WASHINGTON (CN) — Finally in reach of the chance to nominate a new justice to the Supreme Court after three Republican appointments, Democrats are looking for a justice who can balance adherence to precedence while also representing historic change.
It’s no secret that progressives are unhappy with decisions that the conservative supermajority of justices have made this term, and they’ve modeled their ideals for a nominee to counteract what they see as a court driven by ideological preferences.
“Somebody who is a fair-minded person, who understands the importance of precedent and continuity and rule of law, who understands the Constitution's importance to the American people and the need to make sure it remains relevant,” Caroline Fredrickson, a professor at Georgetown Law and previous president of the American Constitution Society, said when asked how she would describe the perfect progressive justice.
The focus on adherence to precedent is driven by moves made by the conservatives to overturn decades-old rulings on access to abortion, the Voting Rights Act, and the power of the administrative state.
Respect for precedent is important to progressives not only because they disagree with some decisions made by the conservatives but also because it intersects with all of the issues they value.
“The respect for precedent and the understand of the basic principles there I think are really really important because it is very intersectional with all of our issues,” Lena Zwarensteyn, senior director of the Fair Courts Program at the Leadership Conference on Civil and Human Rights, said in a phone call.
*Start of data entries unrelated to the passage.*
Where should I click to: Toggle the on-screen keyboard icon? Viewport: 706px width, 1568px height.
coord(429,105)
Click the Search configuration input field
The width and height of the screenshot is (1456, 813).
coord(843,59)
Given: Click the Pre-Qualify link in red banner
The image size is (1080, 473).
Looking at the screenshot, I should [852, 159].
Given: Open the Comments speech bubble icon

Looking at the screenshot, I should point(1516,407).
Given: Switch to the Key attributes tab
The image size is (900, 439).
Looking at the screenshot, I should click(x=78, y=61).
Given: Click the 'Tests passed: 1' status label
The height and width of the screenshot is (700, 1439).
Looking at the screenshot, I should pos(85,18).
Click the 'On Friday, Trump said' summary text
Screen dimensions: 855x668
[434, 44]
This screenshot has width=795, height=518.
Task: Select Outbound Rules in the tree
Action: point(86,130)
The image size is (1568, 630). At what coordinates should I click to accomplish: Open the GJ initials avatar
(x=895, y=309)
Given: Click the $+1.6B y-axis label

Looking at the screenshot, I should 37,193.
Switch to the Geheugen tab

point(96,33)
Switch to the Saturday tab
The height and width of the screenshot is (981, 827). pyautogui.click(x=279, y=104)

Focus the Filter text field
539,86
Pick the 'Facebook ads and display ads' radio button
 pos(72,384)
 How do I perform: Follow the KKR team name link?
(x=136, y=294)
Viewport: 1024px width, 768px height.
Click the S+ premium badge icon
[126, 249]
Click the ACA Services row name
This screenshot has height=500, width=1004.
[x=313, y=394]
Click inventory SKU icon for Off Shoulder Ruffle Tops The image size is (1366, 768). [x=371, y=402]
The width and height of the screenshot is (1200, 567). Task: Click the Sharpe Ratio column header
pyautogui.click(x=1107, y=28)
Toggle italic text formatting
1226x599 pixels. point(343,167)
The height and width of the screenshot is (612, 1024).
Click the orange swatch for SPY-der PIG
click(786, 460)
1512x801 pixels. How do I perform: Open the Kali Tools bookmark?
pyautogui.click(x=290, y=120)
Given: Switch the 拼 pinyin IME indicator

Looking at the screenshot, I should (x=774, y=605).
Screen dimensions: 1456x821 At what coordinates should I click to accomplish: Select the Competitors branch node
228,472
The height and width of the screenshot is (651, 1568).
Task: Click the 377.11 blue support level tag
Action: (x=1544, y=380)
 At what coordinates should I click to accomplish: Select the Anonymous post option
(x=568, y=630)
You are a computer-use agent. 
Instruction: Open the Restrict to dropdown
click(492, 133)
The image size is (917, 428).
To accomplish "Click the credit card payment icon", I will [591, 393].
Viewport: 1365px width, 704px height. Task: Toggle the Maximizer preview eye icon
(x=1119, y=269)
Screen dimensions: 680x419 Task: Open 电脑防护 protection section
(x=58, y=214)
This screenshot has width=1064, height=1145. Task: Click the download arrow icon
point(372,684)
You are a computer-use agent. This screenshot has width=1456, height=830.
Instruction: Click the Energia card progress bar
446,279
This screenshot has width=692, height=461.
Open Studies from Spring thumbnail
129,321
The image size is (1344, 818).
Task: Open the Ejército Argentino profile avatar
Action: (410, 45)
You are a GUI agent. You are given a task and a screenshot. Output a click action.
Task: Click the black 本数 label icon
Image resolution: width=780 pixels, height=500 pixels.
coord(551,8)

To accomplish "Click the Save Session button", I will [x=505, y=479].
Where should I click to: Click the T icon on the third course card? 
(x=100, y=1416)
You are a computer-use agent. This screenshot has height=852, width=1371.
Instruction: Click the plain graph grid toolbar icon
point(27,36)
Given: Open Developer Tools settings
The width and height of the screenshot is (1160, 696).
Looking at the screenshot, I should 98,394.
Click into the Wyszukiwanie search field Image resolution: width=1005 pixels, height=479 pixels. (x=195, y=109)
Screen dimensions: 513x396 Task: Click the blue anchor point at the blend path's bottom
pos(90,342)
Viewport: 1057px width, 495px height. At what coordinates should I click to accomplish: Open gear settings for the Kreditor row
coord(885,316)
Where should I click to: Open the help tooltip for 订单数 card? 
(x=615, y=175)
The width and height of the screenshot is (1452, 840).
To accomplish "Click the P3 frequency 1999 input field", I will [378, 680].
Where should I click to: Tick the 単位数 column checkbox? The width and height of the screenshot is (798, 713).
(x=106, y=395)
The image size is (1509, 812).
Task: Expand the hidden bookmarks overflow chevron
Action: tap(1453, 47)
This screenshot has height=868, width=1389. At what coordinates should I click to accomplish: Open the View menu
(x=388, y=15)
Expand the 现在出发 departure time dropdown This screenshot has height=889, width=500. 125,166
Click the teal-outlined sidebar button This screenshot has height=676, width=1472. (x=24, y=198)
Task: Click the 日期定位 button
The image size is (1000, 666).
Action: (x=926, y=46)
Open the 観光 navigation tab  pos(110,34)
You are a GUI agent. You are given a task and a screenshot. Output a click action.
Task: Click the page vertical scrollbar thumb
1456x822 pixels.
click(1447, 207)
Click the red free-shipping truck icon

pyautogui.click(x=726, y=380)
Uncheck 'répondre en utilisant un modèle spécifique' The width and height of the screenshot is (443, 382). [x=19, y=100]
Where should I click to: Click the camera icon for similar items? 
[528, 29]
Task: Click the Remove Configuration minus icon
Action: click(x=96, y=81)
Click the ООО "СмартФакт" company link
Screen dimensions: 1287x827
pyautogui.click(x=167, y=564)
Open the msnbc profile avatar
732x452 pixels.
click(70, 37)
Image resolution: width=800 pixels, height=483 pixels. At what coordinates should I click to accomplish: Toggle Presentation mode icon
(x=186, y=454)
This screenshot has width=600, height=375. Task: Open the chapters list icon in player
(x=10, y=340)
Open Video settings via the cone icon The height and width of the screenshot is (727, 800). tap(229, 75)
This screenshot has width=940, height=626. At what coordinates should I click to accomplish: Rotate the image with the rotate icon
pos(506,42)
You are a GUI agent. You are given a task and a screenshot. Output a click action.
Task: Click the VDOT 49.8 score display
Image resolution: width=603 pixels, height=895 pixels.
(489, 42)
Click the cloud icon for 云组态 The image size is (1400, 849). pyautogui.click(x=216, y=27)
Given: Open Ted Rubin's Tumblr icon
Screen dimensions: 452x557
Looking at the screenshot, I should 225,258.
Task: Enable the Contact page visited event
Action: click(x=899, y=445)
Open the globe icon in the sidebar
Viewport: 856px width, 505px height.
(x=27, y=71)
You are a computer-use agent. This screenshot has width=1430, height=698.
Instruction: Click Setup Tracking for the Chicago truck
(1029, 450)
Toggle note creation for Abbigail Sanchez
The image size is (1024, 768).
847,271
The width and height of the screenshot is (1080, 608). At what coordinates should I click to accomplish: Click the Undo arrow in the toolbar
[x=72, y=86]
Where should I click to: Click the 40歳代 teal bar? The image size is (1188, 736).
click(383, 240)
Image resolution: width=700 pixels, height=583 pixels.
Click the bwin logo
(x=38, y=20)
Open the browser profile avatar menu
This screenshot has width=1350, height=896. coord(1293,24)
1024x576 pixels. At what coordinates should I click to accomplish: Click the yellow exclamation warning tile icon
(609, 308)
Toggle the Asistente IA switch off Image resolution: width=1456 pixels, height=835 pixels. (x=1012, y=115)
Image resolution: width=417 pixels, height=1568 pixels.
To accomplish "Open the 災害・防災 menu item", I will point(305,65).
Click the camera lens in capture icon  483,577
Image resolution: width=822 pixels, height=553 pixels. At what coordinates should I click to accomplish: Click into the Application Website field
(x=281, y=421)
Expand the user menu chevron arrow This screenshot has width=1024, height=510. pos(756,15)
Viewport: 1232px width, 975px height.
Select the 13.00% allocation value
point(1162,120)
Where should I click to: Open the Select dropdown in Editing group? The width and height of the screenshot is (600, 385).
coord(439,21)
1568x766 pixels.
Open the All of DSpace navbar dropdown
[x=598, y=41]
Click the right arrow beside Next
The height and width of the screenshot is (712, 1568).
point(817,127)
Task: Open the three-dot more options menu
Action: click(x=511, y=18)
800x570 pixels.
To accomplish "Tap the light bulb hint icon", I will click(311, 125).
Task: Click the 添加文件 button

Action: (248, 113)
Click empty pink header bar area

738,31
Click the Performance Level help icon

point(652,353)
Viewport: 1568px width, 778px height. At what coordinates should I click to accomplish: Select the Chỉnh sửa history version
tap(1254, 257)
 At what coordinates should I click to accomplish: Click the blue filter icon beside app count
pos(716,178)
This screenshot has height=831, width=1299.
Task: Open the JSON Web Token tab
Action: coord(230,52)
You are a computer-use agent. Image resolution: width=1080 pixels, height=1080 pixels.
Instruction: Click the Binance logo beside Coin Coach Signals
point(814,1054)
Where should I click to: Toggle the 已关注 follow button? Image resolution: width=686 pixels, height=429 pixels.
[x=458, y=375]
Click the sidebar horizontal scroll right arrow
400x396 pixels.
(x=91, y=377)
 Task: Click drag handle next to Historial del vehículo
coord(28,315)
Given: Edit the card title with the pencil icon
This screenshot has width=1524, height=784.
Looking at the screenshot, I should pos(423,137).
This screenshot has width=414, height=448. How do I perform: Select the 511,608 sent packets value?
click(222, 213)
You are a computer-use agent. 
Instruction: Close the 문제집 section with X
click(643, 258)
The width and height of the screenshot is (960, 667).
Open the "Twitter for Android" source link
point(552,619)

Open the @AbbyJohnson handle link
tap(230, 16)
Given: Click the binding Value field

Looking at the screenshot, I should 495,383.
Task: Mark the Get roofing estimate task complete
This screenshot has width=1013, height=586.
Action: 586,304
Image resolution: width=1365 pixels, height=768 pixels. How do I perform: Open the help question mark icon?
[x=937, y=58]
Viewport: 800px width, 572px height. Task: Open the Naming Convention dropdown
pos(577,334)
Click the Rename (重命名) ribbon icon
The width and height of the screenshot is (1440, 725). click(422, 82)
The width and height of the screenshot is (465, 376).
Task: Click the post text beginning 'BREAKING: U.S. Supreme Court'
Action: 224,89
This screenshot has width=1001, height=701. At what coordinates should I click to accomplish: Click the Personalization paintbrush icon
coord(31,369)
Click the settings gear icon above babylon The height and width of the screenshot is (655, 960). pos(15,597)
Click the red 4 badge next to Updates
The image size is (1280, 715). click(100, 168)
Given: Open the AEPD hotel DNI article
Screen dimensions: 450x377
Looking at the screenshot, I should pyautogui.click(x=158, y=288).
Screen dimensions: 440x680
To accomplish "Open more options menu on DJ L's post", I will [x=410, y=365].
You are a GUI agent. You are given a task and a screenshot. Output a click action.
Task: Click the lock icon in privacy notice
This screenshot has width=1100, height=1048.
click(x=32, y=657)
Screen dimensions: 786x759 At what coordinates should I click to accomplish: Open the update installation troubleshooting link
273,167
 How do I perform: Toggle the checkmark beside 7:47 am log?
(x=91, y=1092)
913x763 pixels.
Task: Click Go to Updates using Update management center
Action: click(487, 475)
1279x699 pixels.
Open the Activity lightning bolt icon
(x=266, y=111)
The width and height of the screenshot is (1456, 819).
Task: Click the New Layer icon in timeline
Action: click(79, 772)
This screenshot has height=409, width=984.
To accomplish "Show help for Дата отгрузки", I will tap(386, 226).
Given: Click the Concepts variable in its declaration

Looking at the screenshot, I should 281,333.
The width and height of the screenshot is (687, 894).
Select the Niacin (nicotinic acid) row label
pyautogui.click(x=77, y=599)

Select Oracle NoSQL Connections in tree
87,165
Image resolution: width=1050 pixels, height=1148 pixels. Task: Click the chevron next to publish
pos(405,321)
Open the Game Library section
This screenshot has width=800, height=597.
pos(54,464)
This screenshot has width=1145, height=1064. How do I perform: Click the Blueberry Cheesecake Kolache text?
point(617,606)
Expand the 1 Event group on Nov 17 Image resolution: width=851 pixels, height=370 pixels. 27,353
She continued: “I think a lot of the campaigns that we have seen that have been attacking reproductive rights are from the same well-orchestrated machine that is trying to make sure that people don't have access to the ballot box. And so making sure people have control of their own bodies, but then also are able to fully participate in democracy — it really is an inextricably linked.”
A potential justice’s support of the 50-year-old precedent in Roe v. Wade has often taken center stage at confirmation hearings. While progressives are expecting a nominee who would support access to abortions, they say the issue extends beyond just protecting Roe.
“It's absolutely critical that the court recognizes the fundamental rights that adhere to everyone in our bodies in our choices about whether or not to have a child and abortion is part of it, but it's really about autonomy and liberty and equality,” Fredrickson said. “So I think narrowing it down to 'is it about abortion or not?' — it sort of doesn't recognize the kind of full autonomy that control over reproductive decisions gives, to both potential parents and people who don't want to be parents, to have the ability to make those decisions.”
The issues that most concern progressives also drive what they’re looking for in experience from a justice. This has created a strong preference for someone with criminal justice experience, like a public defender, or experience in labor law or voting rights. All of these preferences are tied to the idea that the justices need to better understand the experiences of more Americans.
“We have faith that what the president will be looking for in his selection is folks who really do understand how the court’s decisions actually impact people's lives and all people not just the wealthy and powerful,” Zwarensteyn said.
While trying to preserve what was once at the court, progressives are also looking to take the court to where it has never gone before. One of the clearest examples of this is President Joe Biden’s commitment to nominating the first Black female justice to the bench, but it is far from the only place progressives hope to see diversity. There is a push to have justices on the court who come from non-Ivy League backgrounds and who have differing career experience. These attributes are important because they’ll help the court look and act more like average Americans.